**WHAT TO WORK ON:**
(a) Rewrite the part of the Crystal Dragon review that begins at the words "Crystal Dragon is" and stops after "dull worker kobold.", renaming "Sheriekas" to "Destroyers" throughout.
(b) In the Crystal Duology review, what does the text give as the reason Cantra and Tor An create a new clan?

**TEXT SHOWN:**

^^^^

Crystal Soldier introduces us also to a time when humankind had been in war with their enemy for longer than anyone cares to remember (longer than any of the principal characters had been alive, I believe). The enemy, called the Sheriekas… “They’d been human once, at least as human as [Jela] was”. Now they wanted to destroy everyone who wasn’t them.

Crystal Dragon is a direct sequel. We meet the dramliz (another name that should be familiar, this time from Plan B); but here they are Sheriekas-made weapons, human-like in appearance but almost godlike in their powers. The Sheriekas are winning, and the end of everything not Sheriekas is near. The only hope for humankind is the liberation of Liad dea’Syl, a master mathematician, or his work, from Osabi Tower where the best scholars of mathematics are seated (or, in more familiar terms, are given their own chair). Cantra and Jela team up again: Cantra becomes an undercover agent (a task well known to her from her past life), a scholar of mathematics Maelyn tay’Nordif who sues for a chair in Osabi and is admitted, with Jela as her dull worker kobold.

The scholarly life in Osabi Tower is striking in how utterly corrupt it is. Scholars are served by grudents (yes, you guess correctly where that word comes from) who eventually are allowed to leave to conduct their wandering. During their wander years they are expected to produce mathematical results, eventually producing “coin”, a theory of such importance that they are regarded as worthy of their own chair. Once seated in a tower (Osabi is the most prestigious but not the only one), they are given their own grudent and are expected to teach and continue research. So much so good. But here comes the strangeness: any seated scholar may challenge any mathematical work of another seated scholar, who is then expected to defend it. This defense happens in public, with grudents and other seated scholars as an audience, and is conducted with truth blades until one or both scholars die. The outcome of the proof decides the fate of both scholars’ life work: one or the other’s work will get destroyed, either because it failed the proof (in the challenged scholar’s case), or because it was found fraudulent (in the challenger’s case). If a scholar survives long enough, they will be elevated to Master and become immune to further challenge.

In this book, we are also introduced to a young pilot Tor An yos’Galan Clan Alkia, who finds that his birth-world no longer exists and starts investigating why. Eventually he ends up at Osabi Tower and meets the other main characters.

Of course, Liad dea’Syl is eventually liberated. The rest of the book tells the story of the great migration from this corrupt universe to the new universe (in which the rest of the series takes place). We meet Dulsey again, this time accompanied by a fellow liberated batcher called Arin. The Uncle makes appearances, as well. Jela obtains Cantra’s promise to keep his tree safe after he dies; partly because of that promise, Cantra and Tor An decide to create a new clan, Clan Korval, with Jela honored as the founder. The Crystal Duology, as the two books are collectively called, thus tell an origins story.

^^^^

**DATA FOR ANALYSIS:**
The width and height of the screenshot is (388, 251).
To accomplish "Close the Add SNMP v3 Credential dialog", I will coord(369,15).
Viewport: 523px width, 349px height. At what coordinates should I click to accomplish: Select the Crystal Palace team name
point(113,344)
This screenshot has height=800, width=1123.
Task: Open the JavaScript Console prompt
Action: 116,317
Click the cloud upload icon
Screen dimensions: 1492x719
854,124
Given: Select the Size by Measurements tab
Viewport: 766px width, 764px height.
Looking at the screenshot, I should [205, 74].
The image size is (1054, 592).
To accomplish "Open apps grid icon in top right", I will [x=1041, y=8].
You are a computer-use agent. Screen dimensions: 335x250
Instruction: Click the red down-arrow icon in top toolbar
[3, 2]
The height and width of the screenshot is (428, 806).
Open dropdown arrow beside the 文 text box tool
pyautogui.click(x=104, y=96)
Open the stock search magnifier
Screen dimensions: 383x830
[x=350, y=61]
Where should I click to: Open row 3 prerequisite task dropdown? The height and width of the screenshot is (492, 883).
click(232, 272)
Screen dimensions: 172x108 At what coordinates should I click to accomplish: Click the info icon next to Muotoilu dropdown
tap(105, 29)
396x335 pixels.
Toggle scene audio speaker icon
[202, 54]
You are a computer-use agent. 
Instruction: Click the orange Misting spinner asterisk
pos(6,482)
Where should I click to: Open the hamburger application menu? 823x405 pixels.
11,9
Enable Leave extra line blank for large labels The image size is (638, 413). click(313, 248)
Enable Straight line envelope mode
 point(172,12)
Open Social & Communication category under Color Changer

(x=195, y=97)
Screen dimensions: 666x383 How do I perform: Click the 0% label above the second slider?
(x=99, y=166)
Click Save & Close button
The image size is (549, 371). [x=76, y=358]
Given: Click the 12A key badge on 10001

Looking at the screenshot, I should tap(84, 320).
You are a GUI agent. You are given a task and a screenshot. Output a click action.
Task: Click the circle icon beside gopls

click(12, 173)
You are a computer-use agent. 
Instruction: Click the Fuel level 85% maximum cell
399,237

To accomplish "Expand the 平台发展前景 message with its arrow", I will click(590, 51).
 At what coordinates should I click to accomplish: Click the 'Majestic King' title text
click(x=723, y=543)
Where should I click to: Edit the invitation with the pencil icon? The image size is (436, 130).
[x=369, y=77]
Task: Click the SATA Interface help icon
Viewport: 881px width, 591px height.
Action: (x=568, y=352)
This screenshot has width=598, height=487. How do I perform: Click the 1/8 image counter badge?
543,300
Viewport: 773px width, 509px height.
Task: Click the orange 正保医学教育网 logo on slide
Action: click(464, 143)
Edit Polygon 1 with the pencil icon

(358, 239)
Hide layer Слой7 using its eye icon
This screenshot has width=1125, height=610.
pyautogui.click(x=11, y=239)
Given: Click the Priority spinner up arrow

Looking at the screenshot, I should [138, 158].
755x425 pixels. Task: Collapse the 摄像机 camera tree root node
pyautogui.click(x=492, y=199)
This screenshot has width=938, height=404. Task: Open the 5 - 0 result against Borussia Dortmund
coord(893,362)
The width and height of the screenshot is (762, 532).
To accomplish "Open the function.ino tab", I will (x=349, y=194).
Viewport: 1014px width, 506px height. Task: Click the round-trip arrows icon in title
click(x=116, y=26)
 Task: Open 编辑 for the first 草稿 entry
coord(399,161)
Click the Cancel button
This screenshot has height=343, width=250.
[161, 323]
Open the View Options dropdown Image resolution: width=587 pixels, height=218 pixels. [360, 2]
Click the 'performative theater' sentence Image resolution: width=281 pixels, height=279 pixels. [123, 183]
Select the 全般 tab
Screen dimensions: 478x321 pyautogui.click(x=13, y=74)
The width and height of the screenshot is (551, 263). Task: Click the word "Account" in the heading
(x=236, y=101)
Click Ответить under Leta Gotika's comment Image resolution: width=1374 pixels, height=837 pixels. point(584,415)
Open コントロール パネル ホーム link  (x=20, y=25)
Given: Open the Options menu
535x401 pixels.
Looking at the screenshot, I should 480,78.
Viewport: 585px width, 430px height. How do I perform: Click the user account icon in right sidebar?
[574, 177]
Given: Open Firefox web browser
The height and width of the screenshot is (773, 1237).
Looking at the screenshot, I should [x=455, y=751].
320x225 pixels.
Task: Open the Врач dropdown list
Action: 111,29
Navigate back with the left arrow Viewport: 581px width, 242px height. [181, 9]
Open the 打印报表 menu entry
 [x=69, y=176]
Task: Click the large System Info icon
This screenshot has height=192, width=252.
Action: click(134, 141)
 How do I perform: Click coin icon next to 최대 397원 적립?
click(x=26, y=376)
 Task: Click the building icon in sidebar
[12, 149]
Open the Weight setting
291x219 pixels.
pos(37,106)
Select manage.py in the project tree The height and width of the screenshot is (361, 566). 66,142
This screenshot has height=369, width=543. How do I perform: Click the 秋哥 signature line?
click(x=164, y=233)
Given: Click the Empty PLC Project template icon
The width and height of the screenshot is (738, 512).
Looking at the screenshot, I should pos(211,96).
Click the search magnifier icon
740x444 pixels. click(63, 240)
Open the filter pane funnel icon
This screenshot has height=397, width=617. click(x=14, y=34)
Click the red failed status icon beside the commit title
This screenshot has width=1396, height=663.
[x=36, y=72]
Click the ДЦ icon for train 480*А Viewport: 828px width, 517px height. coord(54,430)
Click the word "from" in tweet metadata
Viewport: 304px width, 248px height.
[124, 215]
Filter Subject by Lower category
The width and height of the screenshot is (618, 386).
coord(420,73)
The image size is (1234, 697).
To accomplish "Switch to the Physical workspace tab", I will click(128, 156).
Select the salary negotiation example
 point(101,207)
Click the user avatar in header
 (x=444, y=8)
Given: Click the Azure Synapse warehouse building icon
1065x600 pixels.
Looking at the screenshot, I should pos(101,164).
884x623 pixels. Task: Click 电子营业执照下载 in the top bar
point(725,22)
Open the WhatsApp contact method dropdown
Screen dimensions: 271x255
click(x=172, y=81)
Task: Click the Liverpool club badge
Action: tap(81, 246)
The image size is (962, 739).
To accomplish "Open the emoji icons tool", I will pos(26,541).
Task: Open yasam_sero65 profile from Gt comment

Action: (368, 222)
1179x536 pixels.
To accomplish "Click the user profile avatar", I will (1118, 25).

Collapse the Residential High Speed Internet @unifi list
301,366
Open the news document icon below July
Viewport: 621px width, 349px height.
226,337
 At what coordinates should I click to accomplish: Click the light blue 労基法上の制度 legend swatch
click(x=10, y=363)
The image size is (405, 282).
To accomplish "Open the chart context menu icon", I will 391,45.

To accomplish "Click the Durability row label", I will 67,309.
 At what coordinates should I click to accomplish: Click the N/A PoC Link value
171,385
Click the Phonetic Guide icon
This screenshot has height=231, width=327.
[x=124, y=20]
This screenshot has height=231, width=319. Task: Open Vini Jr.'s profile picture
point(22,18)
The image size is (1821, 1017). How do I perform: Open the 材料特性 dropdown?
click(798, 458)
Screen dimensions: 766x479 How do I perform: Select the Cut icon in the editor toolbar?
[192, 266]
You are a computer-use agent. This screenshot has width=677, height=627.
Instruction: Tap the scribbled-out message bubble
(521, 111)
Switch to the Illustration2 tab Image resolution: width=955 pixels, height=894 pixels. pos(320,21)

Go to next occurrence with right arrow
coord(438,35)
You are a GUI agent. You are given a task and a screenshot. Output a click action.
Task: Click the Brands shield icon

^^^^

**TASK RESPONSES:**
(a)
Crystal Dragon is a direct sequel. We meet the dramliz (another name that should be familiar, this time from Plan B); but here they are Destroyers-made weapons, human-like in appearance but almost godlike in their powers. The Destroyers are winning, and the end of everything not Destroyers is near. The only hope for humankind is the liberation of Liad dea’Syl, a master mathematician, or his work, from Osabi Tower where the best scholars of mathematics are seated (or, in more familiar terms, are given their own chair). Cantra and Jela team up again: Cantra becomes an undercover agent (a task well known to her from her past life), a scholar of mathematics Maelyn tay’Nordif who sues for a chair in Osabi and is admitted, with Jela as her dull worker kobold.

(b) They decide to create Clan Korval partly because Jela got Cantra to promise that she would keep his tree safe after he died. They honor Jela as the clan's founder.